Begin

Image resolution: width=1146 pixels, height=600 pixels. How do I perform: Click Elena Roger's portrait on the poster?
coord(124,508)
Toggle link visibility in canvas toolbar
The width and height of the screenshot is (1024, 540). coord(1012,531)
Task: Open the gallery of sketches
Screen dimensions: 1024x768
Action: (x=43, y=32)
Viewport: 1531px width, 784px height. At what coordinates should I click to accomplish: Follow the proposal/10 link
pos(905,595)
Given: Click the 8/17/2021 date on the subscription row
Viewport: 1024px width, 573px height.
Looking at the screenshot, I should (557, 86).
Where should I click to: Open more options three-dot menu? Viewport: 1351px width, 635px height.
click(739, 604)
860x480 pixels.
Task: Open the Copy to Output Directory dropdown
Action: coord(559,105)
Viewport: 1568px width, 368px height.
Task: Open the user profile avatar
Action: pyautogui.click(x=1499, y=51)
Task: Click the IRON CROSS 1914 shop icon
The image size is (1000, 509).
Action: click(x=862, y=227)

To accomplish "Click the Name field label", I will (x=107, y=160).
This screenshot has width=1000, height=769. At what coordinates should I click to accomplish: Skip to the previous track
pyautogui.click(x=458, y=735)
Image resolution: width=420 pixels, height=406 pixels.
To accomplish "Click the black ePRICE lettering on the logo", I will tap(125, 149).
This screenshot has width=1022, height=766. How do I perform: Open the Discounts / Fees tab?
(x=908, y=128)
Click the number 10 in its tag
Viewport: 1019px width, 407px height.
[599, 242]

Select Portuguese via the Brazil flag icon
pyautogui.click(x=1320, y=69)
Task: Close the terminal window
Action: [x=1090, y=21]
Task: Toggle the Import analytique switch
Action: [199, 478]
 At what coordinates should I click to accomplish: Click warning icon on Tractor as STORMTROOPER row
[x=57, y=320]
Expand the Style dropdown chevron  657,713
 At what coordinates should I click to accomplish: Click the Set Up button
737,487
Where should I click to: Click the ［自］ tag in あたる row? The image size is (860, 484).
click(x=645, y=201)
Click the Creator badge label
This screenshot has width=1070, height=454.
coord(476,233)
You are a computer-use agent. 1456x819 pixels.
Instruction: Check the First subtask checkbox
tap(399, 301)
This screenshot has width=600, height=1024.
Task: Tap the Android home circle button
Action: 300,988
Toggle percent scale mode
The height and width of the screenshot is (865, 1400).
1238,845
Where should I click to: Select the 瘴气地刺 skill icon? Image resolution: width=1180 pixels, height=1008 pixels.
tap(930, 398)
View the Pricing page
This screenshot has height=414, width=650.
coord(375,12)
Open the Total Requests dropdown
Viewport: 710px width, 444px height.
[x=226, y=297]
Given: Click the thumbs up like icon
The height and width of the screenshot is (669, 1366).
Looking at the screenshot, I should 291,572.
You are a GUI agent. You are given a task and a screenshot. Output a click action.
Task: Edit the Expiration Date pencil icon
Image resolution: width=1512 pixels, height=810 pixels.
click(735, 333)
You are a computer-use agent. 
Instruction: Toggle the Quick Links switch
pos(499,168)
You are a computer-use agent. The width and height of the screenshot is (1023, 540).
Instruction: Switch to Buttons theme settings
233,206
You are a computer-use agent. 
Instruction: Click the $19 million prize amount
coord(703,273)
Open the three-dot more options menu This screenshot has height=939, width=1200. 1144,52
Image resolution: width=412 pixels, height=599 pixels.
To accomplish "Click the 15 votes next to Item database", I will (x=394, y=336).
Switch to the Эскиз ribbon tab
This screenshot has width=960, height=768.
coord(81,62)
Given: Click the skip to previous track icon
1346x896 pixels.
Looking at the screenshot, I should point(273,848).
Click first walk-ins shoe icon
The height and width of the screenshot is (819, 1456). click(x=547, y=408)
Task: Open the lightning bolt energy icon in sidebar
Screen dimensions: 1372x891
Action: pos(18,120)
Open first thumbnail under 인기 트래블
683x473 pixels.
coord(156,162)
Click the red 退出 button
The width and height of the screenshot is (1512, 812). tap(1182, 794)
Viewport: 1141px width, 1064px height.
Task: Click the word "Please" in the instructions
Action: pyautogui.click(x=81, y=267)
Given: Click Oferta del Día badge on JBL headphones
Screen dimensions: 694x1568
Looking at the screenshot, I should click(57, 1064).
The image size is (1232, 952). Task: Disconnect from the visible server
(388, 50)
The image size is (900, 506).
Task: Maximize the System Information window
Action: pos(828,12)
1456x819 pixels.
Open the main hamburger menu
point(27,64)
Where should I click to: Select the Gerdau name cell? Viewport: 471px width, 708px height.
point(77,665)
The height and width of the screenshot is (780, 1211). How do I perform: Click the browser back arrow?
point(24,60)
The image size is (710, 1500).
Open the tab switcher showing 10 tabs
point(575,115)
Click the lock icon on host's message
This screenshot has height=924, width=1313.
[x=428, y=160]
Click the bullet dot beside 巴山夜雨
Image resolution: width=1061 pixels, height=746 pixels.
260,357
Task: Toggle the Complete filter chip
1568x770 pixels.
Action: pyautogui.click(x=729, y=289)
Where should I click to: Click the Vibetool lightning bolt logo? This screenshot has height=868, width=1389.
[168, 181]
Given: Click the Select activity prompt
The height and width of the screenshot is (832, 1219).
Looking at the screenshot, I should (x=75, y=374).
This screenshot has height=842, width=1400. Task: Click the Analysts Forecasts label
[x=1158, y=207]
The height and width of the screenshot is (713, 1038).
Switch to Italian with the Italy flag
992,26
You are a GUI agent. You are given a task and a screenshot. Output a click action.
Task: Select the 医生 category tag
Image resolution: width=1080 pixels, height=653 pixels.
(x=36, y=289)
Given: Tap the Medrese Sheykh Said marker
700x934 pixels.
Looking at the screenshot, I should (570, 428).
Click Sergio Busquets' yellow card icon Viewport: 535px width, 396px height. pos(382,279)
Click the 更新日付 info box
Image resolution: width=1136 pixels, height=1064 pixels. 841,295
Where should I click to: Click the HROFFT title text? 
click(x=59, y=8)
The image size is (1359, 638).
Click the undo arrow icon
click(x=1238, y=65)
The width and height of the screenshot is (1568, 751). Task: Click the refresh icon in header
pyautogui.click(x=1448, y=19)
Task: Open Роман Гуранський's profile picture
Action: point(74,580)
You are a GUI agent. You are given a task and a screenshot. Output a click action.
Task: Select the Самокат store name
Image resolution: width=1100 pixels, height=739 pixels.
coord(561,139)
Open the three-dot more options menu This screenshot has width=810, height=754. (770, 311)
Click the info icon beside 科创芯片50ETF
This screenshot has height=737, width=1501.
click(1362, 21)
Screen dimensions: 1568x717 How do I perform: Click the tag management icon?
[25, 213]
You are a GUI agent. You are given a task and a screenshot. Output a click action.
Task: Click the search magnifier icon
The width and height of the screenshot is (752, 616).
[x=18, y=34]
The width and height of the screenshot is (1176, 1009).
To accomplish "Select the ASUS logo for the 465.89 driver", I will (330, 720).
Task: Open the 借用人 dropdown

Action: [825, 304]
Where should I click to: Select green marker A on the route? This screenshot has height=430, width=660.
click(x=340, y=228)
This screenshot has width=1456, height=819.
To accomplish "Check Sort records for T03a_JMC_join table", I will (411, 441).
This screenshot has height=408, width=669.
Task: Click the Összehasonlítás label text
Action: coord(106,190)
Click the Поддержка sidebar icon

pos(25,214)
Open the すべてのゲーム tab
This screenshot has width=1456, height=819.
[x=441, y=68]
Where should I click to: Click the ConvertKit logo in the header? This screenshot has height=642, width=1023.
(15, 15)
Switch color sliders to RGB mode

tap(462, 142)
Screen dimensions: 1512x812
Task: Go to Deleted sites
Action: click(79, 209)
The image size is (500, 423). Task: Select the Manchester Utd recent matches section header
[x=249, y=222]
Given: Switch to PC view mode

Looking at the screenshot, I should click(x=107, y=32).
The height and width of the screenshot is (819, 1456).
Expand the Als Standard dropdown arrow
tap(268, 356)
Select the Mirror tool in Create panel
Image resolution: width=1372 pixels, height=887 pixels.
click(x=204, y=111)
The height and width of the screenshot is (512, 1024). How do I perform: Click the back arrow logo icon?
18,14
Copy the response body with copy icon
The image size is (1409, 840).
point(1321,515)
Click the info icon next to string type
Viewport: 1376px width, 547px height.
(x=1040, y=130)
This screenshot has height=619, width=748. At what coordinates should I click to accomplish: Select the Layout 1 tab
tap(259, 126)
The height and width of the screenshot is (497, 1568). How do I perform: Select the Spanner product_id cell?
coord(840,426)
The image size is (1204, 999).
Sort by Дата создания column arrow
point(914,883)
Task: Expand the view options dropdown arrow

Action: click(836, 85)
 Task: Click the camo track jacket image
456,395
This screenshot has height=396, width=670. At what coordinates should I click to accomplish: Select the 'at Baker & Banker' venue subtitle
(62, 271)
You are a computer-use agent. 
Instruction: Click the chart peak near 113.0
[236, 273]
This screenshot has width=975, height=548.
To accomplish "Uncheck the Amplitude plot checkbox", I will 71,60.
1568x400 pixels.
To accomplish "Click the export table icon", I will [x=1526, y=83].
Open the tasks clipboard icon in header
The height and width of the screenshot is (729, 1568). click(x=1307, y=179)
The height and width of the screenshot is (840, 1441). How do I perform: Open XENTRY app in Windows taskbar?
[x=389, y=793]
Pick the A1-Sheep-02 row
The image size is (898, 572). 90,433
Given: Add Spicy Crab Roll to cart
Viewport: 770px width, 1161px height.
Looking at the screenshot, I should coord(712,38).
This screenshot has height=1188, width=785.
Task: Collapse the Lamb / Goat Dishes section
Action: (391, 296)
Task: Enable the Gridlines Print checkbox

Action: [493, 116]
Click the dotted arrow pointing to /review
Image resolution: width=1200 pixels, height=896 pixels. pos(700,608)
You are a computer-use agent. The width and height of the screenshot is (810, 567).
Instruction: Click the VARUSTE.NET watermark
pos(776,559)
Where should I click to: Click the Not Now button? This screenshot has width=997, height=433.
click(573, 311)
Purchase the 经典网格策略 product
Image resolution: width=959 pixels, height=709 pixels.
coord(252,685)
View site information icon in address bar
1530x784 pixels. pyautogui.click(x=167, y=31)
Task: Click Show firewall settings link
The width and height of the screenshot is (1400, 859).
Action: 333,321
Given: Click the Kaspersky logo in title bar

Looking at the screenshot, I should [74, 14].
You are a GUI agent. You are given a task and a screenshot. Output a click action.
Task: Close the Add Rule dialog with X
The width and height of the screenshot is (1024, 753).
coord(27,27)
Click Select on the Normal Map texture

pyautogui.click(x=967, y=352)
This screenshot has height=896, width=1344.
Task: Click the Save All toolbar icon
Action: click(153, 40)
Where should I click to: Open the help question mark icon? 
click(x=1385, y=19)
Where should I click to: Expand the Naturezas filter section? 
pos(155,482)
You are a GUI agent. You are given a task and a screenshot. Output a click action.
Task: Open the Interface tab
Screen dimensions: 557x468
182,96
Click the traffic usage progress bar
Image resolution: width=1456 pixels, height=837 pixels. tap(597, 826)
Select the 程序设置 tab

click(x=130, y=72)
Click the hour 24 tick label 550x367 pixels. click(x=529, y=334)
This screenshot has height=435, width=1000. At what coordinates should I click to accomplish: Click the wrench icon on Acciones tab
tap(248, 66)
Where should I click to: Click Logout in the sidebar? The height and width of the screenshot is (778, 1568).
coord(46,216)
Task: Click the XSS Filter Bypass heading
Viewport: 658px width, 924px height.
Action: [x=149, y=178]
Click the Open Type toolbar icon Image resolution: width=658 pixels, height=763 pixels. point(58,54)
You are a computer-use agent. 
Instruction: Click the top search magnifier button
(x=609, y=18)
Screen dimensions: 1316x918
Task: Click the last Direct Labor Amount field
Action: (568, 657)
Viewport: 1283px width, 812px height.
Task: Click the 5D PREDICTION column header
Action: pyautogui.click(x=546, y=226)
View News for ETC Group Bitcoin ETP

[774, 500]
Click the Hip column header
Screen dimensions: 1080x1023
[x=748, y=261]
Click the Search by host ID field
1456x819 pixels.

End

§ **GIVEN PROBLEM**
Please return every line above that contains the word "back".

§ **SOLVED PROBLEM**
The height and width of the screenshot is (780, 1211). How do I perform: Click the browser back arrow?
The height and width of the screenshot is (512, 1024). How do I perform: Click the back arrow logo icon?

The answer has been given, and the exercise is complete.